The Dream of Web 2.0
by
on November 22, 2006,
I’m all for more choice in media, but when Al Jazeera International was “jilted” by all major US broadcasters (Comcast, Cablevision, Dish Network, DirecTV), it found home on two steadily-growing IPTV collectives, one being Fision, soon to be available in Houston, Texas, and the existing VDC, a 10,000 subscriber-strong entity that’s all web-based and nothing not. While most news outlets focused on why AJI was snubbed (for now) by the bigwigs in the media milieu, so did the rest of us.
And then some of us considered the bylines of new stories published the week of Nov 15. The parts of the stories that mentioned their IPTV move. And some thought: “this could get interesting.” It will get interesting. But not because the US is going to get to know a 24-hour news and talk channel headquartered in Doha, Qatar. It’ll be because they’ll be one the key protagonists in the push for wider adoption of IPTV in the States.

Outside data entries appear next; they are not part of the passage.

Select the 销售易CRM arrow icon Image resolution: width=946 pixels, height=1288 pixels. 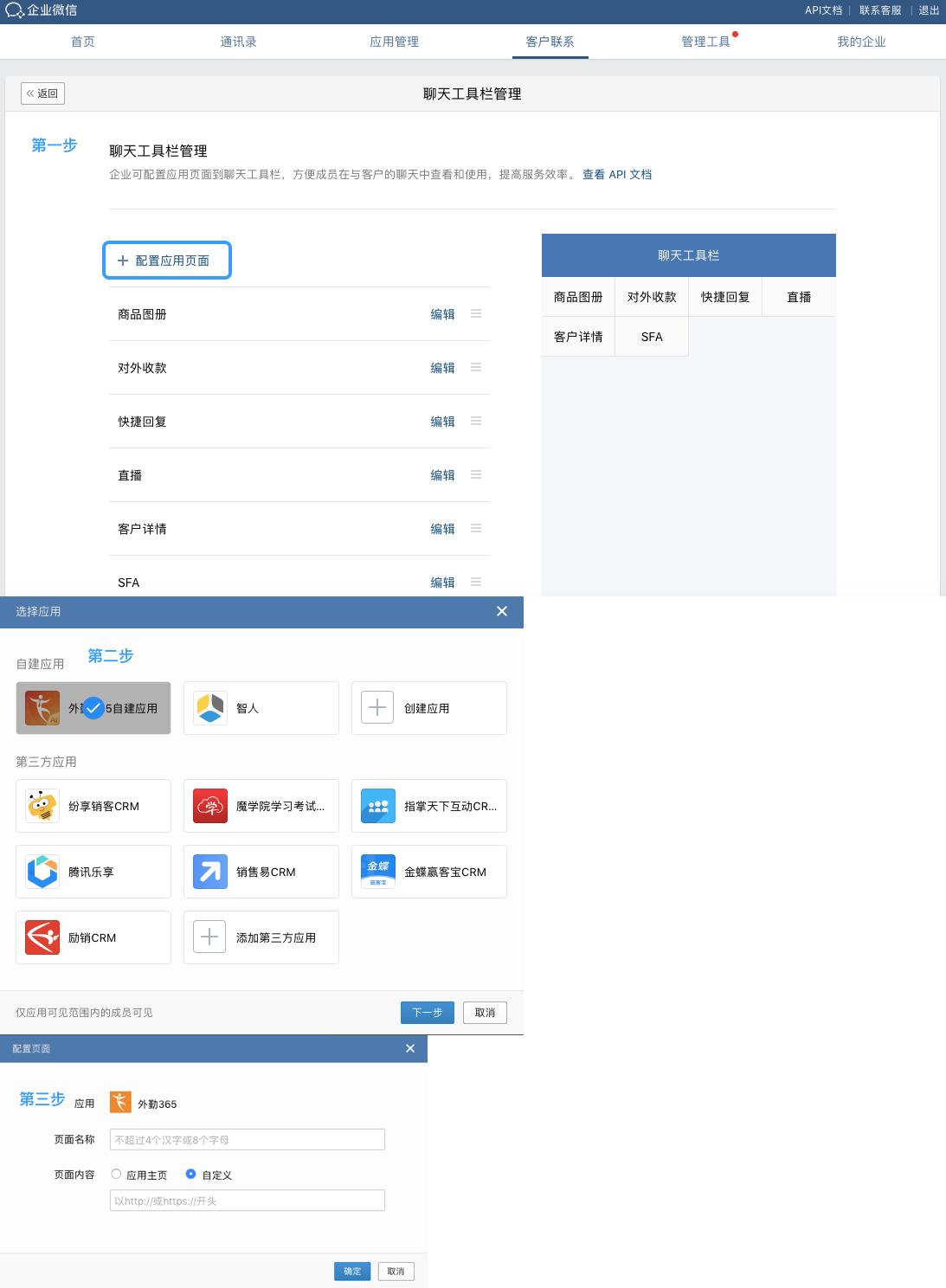[x=210, y=872]
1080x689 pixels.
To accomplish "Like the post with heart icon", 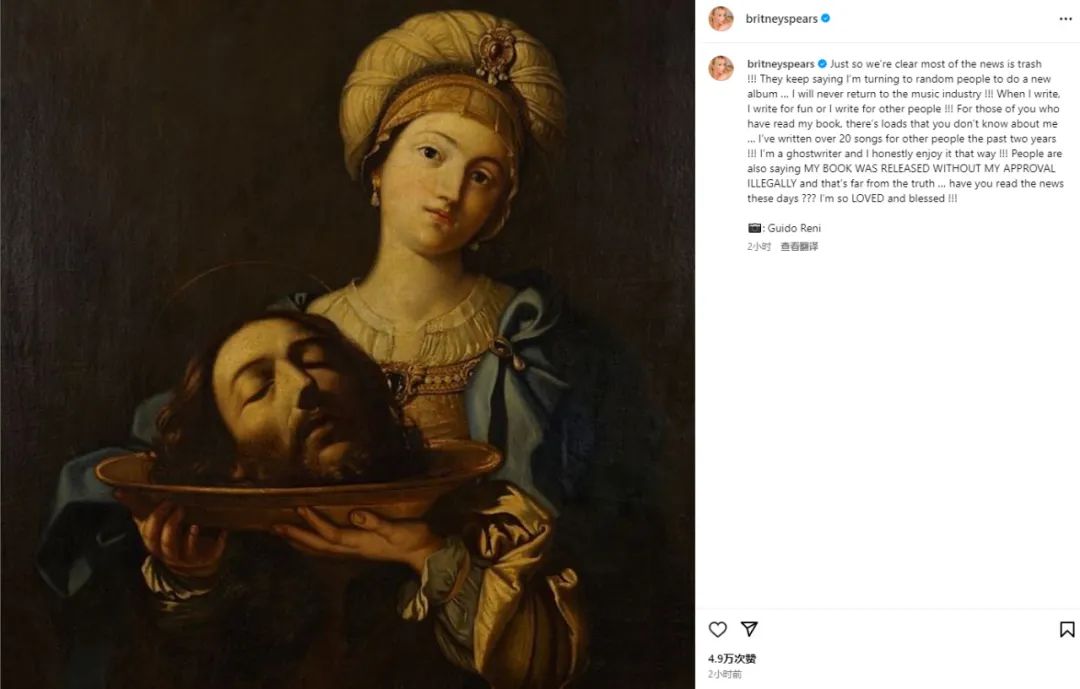I will pyautogui.click(x=718, y=629).
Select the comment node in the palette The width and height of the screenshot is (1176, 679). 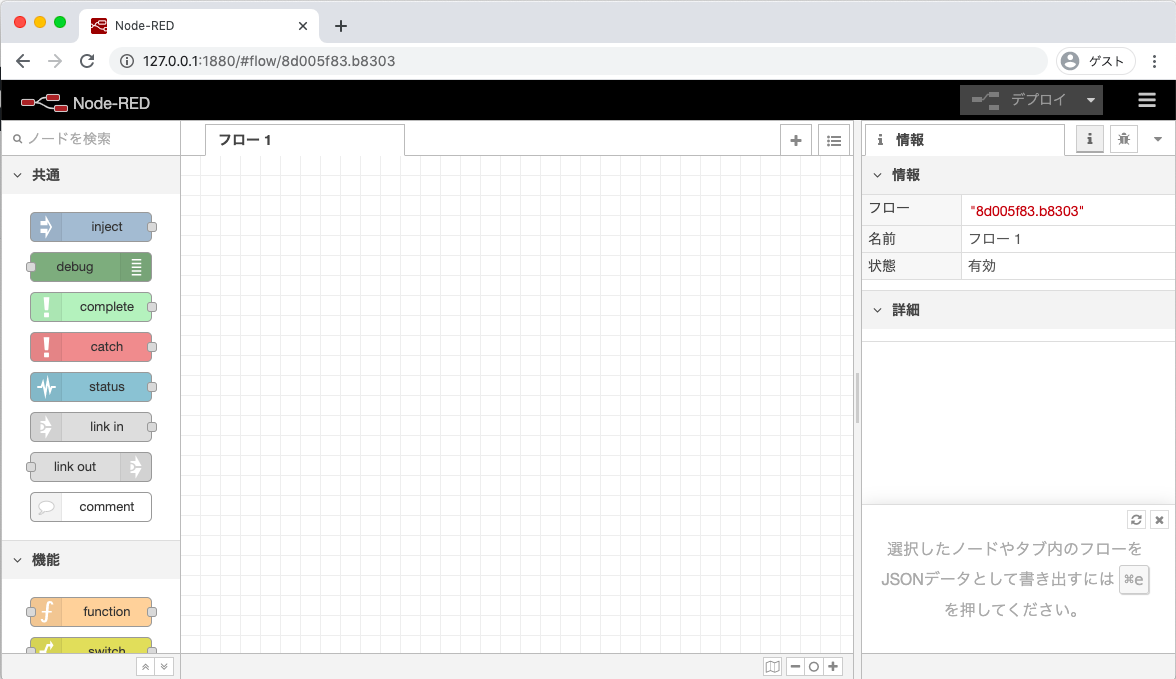91,507
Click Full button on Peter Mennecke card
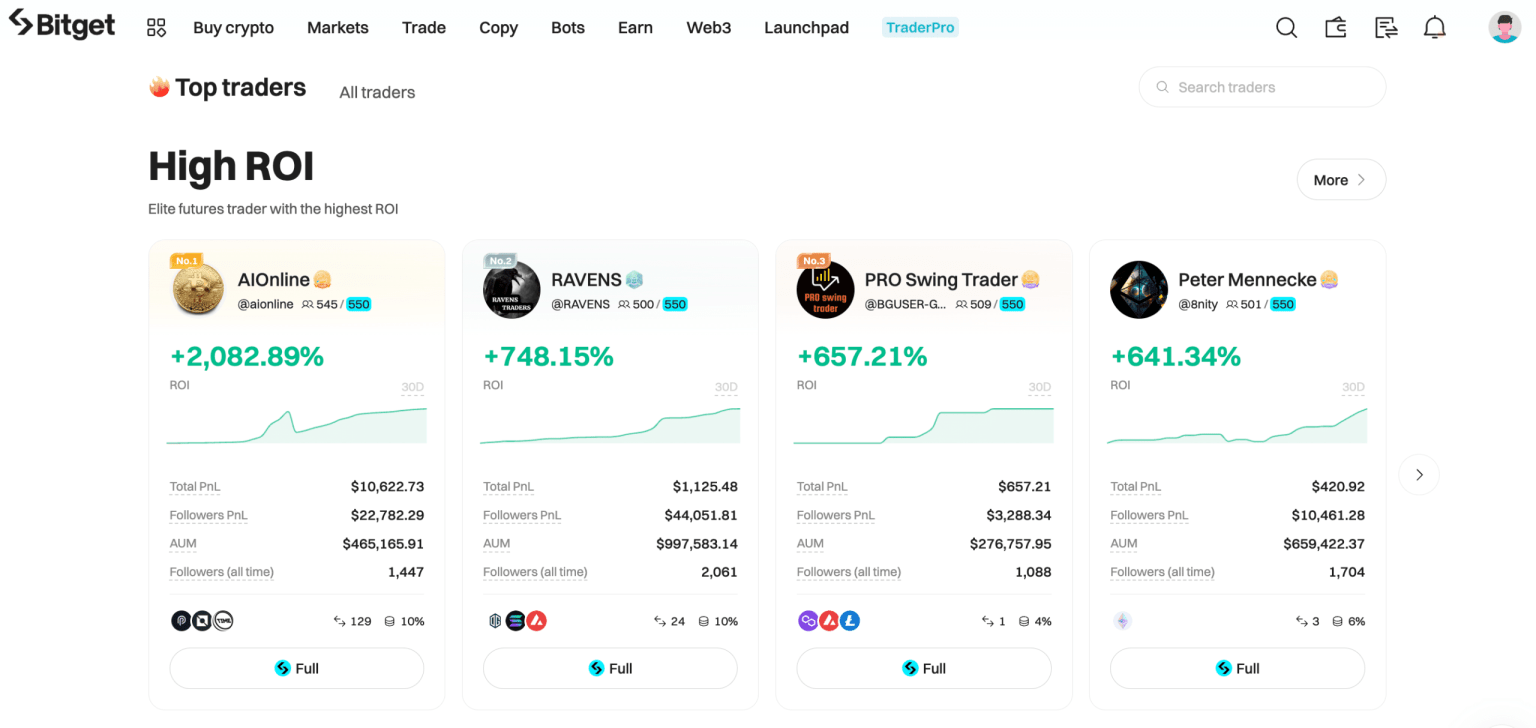The image size is (1536, 728). point(1237,668)
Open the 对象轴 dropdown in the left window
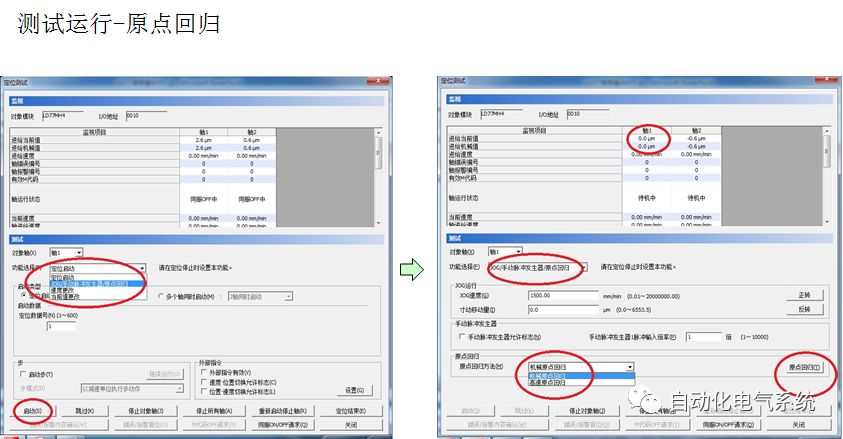Viewport: 843px width, 439px height. [x=78, y=254]
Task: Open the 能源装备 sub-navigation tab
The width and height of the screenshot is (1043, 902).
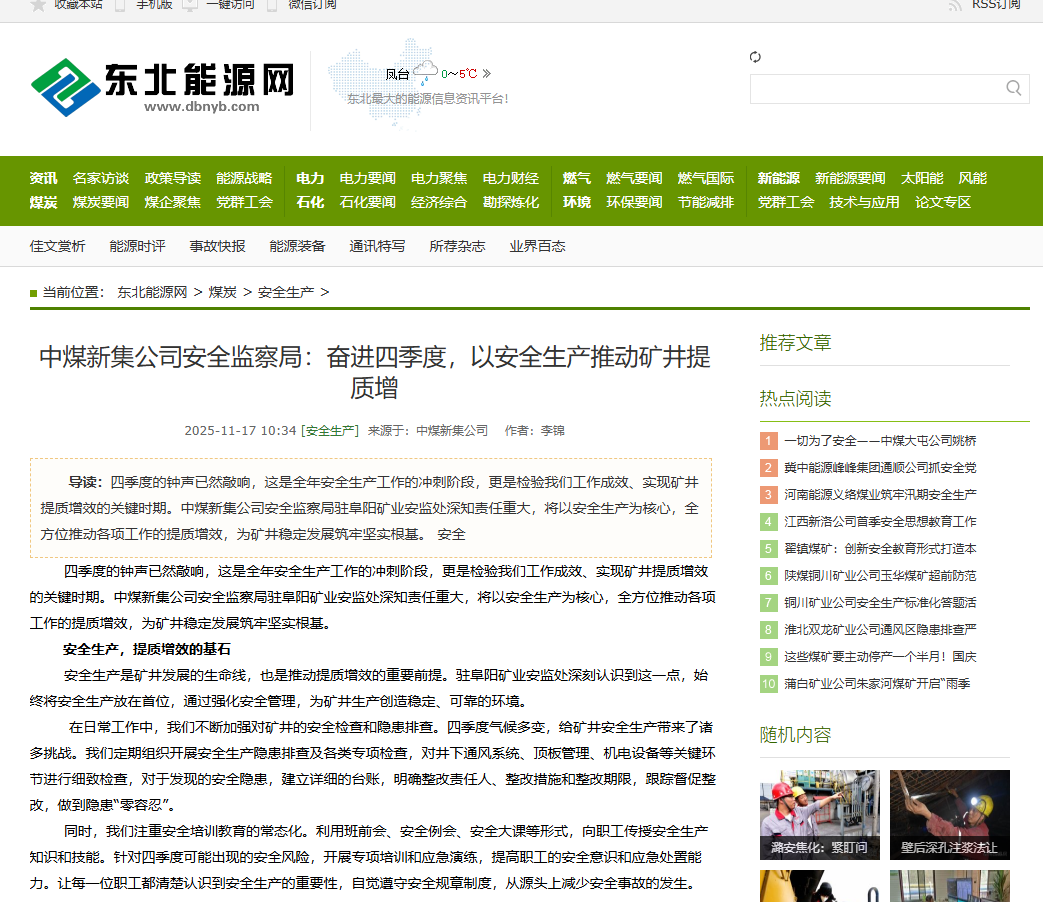Action: [297, 246]
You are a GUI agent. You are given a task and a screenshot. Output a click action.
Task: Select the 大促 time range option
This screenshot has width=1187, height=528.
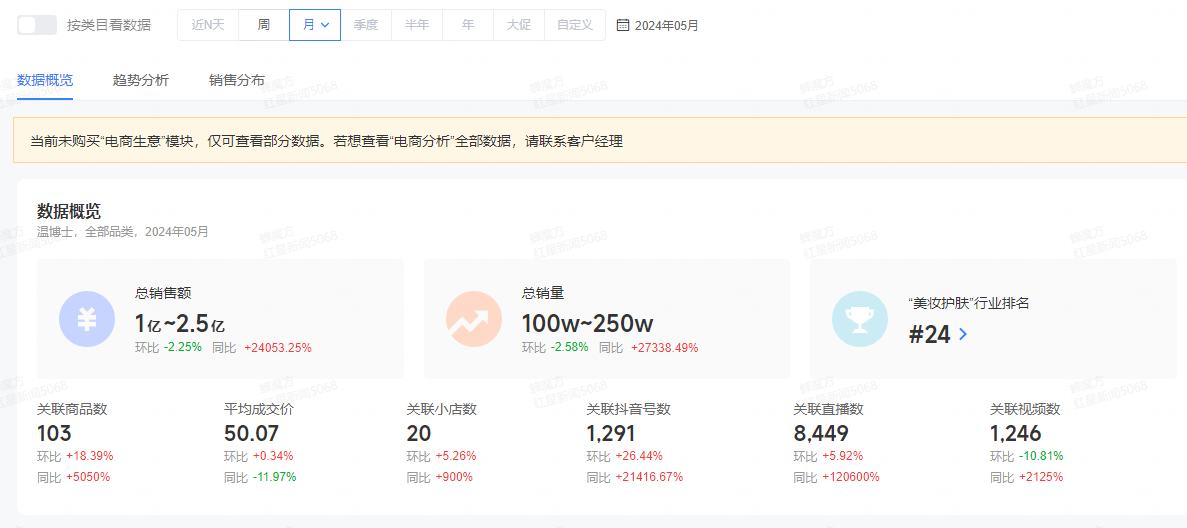pyautogui.click(x=519, y=25)
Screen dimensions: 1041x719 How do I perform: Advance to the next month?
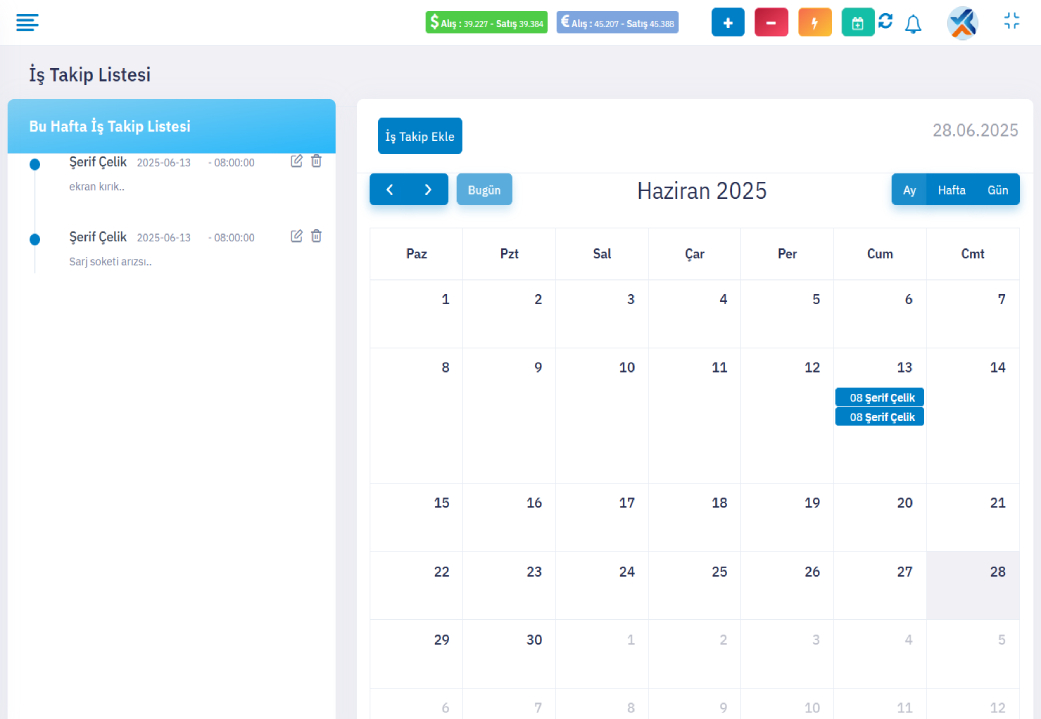tap(428, 189)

Web 2.0 is often looked at as the social side of the Web taking stage center. It’s tagging. It’s live bookmarking. It’s Myspace. But I view it differently. I don’t find it to be the Web, revamped. It’s an entirely new generation. It’s limits being taken out of the backbone so that the dreams of the ‘90s could be made reality. So that a digital download store like iTunes would be capable of bumping down Amazon.com to become the #4 most profitable music retailer in the US. So that, in essence, we’d be able to connect in ways that weren’t possible before.
That is what makes media distribution over the Web such a significant topic of today. What could be a huge market has been put square in the sights of media conglomerates around the world. IPTV has been strictly a niche item in America. In 2007 and 2008, it will become the fastest growing sector in online commerce and advertising. We already see large investments being made in startups and established companies like Apple specializing in delivering better quality and more options to consumers. Apple’s code-named iTV product will no doubt help boost awareness.
We’ve had countless inventions and innovations sprout forth since the days of The Bubble, some notable, some not. But we have only seen the birth of Web 2.0 as of yet. Soon we’ll enter the main stretch, where the limits will only be those we place on ourselves.